** INPUT follows **

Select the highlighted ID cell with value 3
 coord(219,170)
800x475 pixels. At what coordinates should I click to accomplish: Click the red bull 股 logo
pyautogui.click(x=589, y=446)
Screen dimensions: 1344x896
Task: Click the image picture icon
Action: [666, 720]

** End of INPUT **

== WORK TO COMPLETE ==
Each of the records above is to be copied exactly.

== THE ANSWER ==
Select the highlighted ID cell with value 3
 coord(219,170)
800x475 pixels. At what coordinates should I click to accomplish: Click the red bull 股 logo
pyautogui.click(x=589, y=446)
Screen dimensions: 1344x896
Task: Click the image picture icon
Action: [666, 720]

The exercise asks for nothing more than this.